Kubernetes Networking

      +
      Networking in a Kubernetes environment is complex. It’s up to the end user to select a container network interface (CNI) compatible plugin to provide connectivity between pods and the wider world. The choice of plugin has effects on how Couchbase Server can be used and how it must be configured via the Operator.

      Stateful vs Stateless Deployments

      Kubernetes was designed primarily to be used with stateless applications. An application can be horizontally scaled on demand, and the service discovery layer will automatically adapt and load balance across all instances of the deployment.

      The Couchbase data platform is a stateful application, and differs from the Kubernetes norms in a few key respects. Most notably is that the service cannot be load balanced — access to a document is controlled by the client software, which hashes the document identifier and maps it to a bucket shard to determine which cluster member contains the document. For a high performance database, this avoids having to perform hashing at the server layer, freeing up CPU resources, and also improves latency by not having to redirect the requests to the target server. Thus each server must be individually addressable.
########################################
● TASKS TO PERFORM
a: In the Kubernetes networking text, who has to choose a CNI-compatible plugin?
b: Extract the passage of the Kubernetes networking text that begins at the words "Kubernetes was designed" and ends after the words "be individually addressable.".

[Element and text position data]
########################################
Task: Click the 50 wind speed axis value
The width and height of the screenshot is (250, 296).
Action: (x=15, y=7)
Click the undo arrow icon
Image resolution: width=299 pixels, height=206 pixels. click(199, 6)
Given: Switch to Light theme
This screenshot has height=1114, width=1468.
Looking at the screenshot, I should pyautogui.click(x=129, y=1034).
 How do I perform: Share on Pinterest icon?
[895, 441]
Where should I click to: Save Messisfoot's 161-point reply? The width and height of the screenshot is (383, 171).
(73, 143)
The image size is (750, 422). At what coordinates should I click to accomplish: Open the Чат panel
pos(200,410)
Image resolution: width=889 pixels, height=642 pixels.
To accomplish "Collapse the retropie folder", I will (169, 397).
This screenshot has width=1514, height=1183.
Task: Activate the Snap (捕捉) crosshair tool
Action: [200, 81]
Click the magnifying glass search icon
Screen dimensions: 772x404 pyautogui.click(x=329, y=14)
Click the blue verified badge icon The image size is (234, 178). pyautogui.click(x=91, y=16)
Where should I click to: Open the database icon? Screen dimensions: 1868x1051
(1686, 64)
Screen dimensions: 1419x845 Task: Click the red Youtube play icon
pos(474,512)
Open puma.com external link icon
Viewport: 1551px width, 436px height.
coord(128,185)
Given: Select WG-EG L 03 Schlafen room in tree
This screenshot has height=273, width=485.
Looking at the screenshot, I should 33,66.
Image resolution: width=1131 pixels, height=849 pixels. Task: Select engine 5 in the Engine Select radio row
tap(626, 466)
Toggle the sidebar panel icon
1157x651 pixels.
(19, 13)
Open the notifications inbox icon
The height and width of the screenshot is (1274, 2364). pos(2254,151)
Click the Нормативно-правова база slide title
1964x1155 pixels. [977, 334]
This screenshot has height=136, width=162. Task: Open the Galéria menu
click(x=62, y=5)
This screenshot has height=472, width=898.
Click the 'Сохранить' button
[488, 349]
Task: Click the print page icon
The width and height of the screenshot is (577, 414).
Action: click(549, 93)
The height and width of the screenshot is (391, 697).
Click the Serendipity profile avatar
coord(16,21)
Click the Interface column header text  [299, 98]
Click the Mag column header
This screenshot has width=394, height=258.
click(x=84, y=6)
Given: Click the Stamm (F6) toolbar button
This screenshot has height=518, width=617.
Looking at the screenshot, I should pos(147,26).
########################################
● SOLUTIONS TO THE TASKS
a: The end user.

b:
Kubernetes was designed primarily to be used with stateless applications. An application can be horizontally scaled on demand, and the service discovery layer will automatically adapt and load balance across all instances of the deployment.

      The Couchbase data platform is a stateful application, and differs from the Kubernetes norms in a few key respects. Most notably is that the service cannot be load balanced — access to a document is controlled by the client software, which hashes the document identifier and maps it to a bucket shard to determine which cluster member contains the document. For a high performance database, this avoids having to perform hashing at the server layer, freeing up CPU resources, and also improves latency by not having to redirect the requests to the target server. Thus each server must be individually addressable.